Tasks to carry out:
(a) In the listing memorandum excerpt, for how long might a prospective purchaser be required to bear the financial risks of the investment?
(b) Quote everything in the listing memorandum excerpt from "The initial purchasers make" down to "past or future.".

Document extract:

=====

This listing memorandum has been prepared by us, and we are solely responsible for its contents.
The initial purchasers make no representation or warranty, expressed or implied, as to the accuracy or
completeness of the information contained in this listing memorandum. Nothing contained in this listing
memorandum is, or shall be relied upon as, a promise or representation by the initial purchasers as to the past or future.
Neither we nor the initial purchasers are making an offer to sell the notes in any jurisdiction except where
such an offer or sale is permitted. You must comply with all applicable laws and regulations in force in your
jurisdiction and you must obtain any consent, approval or permission required of you for the purchase, offer or sale
of the notes under the laws and regulations in force in your jurisdiction to which you are subject or in which you make
such purchase, offer or sale, and neither we nor the initial purchasers will have any responsibility therefor.
You acknowledge that:
you have been afforded an opportunity to request from us, and to review, all additional information
considered by you to be necessary to verify the accuracy of, or to supplement, the information contained
in this listing memorandum;
you have not relied on the initial purchasers or their agents or any person affiliated with the initial
purchasers or their agents, in connection with your investigation of the accuracy of such information or
your investment decision; and
no person has been authorized to give any information or to make any representation concerning us or
the notes other than those as set forth in this listing memorandum. If given or made, any such other
information or representation should not be relied upon as having been authorized by us, the initial
purchasers or their agents.
We are relying upon an exemption from registration under the Securities Act for an offer and sale of securities
which do not involve a public offering. By purchasing notes, you will be deemed to have made certain
acknowledgments, representations and agreements as set forth under "Transfer Restrictions" in this listing
memorandum. The notes are subject to restrictions on transfer and resale and may not be transferred or resold except
as permitted under the Securities Act and applicable state securities laws. As a prospective purchaser, you should be
aware that you may be required to bear the financial risks of this investment for an indefinite period of time. See
"Plan of Distribution" and "Transfer Restrictions."

=====

Rows:
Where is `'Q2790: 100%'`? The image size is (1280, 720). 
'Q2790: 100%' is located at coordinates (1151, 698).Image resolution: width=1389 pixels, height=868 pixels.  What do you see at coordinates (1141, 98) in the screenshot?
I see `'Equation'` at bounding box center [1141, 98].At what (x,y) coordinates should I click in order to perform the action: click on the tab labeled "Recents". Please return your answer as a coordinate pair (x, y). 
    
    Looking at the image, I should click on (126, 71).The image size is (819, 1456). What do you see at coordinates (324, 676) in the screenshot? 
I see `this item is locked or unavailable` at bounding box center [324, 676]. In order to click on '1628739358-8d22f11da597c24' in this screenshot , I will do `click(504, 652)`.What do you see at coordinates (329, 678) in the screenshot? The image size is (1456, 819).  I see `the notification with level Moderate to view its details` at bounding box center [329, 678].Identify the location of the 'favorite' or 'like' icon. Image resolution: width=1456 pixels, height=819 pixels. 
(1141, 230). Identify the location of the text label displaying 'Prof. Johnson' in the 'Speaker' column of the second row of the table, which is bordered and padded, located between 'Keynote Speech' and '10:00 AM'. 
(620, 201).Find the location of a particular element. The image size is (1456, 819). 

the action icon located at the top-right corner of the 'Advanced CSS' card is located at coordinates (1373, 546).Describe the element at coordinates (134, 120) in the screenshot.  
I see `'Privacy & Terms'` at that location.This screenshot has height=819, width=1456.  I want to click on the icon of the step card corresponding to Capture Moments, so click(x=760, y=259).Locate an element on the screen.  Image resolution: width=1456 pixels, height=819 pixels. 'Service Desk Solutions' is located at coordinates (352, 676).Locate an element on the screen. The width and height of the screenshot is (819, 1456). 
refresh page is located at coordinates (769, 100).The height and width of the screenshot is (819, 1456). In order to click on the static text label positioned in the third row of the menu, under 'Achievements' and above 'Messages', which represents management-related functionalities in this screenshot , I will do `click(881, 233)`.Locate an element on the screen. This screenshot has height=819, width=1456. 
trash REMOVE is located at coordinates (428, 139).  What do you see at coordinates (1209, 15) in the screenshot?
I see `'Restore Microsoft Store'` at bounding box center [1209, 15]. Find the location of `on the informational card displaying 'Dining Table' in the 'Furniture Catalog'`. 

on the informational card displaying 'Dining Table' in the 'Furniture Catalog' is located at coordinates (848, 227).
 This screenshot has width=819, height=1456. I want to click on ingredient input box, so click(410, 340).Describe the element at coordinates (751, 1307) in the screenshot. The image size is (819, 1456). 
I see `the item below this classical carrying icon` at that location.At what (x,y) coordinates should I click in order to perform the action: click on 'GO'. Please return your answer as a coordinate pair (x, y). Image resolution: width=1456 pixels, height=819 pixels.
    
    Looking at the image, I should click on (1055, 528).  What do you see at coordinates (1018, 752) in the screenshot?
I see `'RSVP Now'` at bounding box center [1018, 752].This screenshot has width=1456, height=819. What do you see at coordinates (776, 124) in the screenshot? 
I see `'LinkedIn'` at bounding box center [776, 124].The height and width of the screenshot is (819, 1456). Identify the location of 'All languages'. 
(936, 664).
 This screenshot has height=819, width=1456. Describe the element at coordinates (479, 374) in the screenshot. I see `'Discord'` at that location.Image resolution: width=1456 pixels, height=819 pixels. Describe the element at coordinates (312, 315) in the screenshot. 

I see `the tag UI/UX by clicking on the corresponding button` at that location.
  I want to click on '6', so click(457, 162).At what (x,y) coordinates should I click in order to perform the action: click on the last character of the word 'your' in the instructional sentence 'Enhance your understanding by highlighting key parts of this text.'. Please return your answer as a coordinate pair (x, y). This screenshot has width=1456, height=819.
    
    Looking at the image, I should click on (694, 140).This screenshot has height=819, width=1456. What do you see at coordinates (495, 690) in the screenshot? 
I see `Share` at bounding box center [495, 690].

=====

Expected responses:
(a) For an indefinite period of time.

(b)
The initial purchasers make no representation or warranty, expressed or implied, as to the accuracy or
completeness of the information contained in this listing memorandum. Nothing contained in this listing
memorandum is, or shall be relied upon as, a promise or representation by the initial purchasers as to the past or future.